#### Written task:
Reproduce the material verbatim, from the line containing "account (445, 167)" through the line containing "Phone is located at coordinates (903, 158).", including both of those lines.

/---

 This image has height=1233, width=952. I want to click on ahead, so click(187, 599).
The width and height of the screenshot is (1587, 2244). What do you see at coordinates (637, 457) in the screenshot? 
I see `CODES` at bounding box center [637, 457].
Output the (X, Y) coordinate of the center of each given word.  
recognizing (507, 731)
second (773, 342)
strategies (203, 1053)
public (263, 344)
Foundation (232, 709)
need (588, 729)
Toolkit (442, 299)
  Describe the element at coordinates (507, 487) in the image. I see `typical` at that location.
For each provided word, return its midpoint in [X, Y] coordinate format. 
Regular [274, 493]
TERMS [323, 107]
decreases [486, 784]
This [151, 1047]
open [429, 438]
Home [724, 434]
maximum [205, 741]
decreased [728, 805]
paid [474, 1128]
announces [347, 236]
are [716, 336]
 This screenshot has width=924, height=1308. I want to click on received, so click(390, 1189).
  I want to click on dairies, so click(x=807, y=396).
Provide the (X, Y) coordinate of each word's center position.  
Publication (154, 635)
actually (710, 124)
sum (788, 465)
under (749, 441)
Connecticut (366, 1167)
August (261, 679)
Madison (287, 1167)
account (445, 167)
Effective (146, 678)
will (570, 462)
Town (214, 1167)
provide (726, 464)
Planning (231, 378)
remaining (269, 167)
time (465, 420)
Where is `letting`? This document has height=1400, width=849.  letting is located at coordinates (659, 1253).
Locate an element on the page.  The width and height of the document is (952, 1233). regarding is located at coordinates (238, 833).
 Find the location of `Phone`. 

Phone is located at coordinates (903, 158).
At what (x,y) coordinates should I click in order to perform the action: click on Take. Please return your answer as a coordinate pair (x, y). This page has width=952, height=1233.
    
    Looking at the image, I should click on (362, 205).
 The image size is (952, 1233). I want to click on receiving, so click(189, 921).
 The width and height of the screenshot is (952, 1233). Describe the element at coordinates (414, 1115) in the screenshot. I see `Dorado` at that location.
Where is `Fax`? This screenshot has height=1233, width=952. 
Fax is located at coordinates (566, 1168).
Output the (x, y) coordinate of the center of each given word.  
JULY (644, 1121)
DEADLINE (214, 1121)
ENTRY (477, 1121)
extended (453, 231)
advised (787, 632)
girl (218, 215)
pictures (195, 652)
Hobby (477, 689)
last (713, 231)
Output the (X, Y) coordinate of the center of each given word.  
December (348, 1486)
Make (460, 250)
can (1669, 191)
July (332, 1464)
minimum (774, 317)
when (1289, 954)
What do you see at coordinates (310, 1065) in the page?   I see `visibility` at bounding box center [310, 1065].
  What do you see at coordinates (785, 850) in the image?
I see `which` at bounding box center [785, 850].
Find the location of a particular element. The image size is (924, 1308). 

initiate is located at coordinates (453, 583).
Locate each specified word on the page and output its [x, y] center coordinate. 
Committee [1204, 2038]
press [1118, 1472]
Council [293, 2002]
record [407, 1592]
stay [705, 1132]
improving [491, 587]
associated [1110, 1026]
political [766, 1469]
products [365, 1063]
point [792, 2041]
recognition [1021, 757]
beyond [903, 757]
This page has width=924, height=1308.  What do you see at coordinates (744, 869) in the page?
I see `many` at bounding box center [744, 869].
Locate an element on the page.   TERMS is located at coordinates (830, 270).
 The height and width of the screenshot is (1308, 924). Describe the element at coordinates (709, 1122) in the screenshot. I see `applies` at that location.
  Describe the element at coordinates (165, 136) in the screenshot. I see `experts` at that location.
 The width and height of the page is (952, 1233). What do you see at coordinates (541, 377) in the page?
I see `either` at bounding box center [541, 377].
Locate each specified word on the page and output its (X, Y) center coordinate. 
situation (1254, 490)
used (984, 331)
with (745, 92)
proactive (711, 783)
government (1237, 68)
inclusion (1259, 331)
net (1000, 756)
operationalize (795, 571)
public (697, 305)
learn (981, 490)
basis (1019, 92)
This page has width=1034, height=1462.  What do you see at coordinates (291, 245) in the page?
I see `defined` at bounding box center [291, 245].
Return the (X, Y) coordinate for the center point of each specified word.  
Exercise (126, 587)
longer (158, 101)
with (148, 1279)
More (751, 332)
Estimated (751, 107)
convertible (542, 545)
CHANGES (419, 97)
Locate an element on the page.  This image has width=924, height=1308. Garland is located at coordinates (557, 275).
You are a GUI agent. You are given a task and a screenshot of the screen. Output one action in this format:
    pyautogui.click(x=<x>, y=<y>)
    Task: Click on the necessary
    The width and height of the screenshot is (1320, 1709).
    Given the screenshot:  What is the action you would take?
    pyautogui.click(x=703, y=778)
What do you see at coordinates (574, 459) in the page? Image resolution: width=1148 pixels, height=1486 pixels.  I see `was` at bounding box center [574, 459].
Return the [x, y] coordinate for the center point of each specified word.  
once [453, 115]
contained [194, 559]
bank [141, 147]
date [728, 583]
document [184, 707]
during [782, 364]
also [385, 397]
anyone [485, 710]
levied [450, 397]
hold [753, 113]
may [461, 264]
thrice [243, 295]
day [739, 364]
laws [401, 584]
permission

\---

#### Task response:
account (445, 167)
Effective (146, 678)
will (570, 462)
Town (214, 1167)
provide (726, 464)
Planning (231, 378)
remaining (269, 167)
time (465, 420)
Where is `letting`? This document has height=1400, width=849.  letting is located at coordinates (659, 1253).
Locate an element on the page.  The width and height of the document is (952, 1233). regarding is located at coordinates (238, 833).
 Find the location of `Phone`. 

Phone is located at coordinates (903, 158).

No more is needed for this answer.